What is needed
Please, in the data that follows, copy exactly the lines from the line with "Given: Open the Configuration tab" through the last one, both included. Do not include pictures.

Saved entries
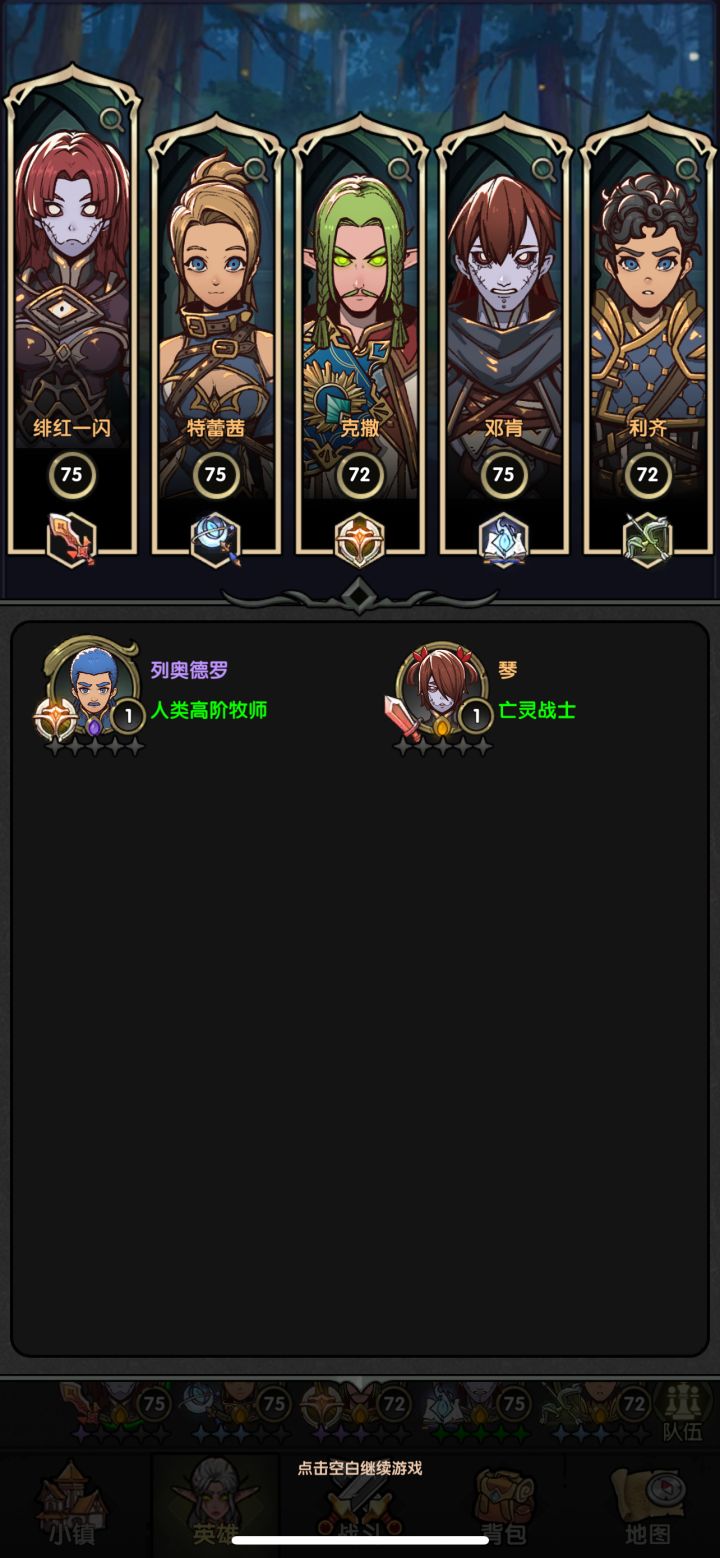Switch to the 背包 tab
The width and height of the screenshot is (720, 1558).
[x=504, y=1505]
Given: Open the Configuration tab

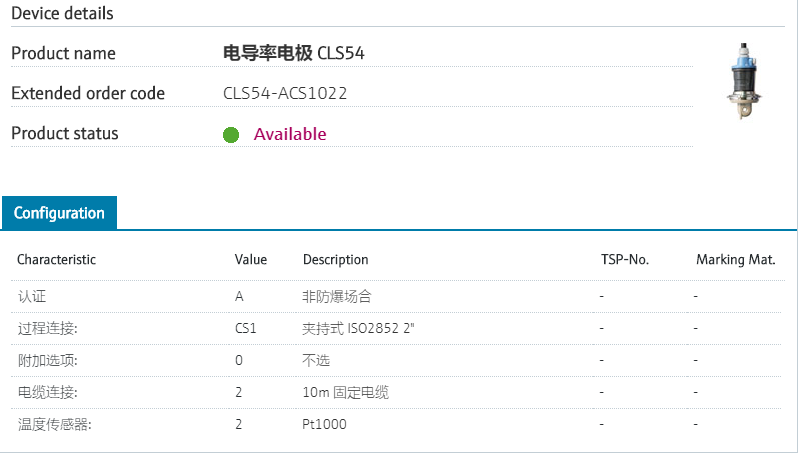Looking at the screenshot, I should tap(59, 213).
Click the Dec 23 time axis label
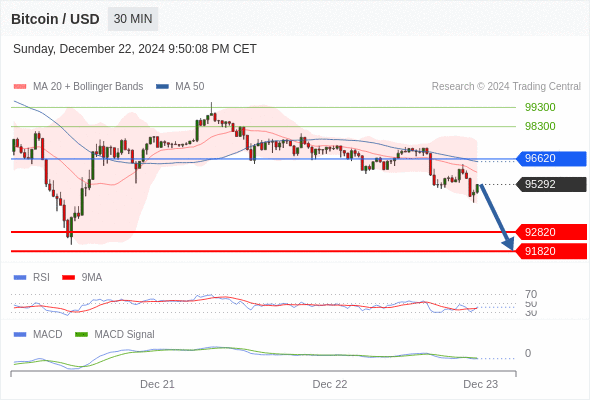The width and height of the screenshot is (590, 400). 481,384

Answer box
Given: Open the Configuration tab

Looking at the screenshot, I should tap(59, 213).
Click the Dec 23 time axis label
The width and height of the screenshot is (590, 400). 481,384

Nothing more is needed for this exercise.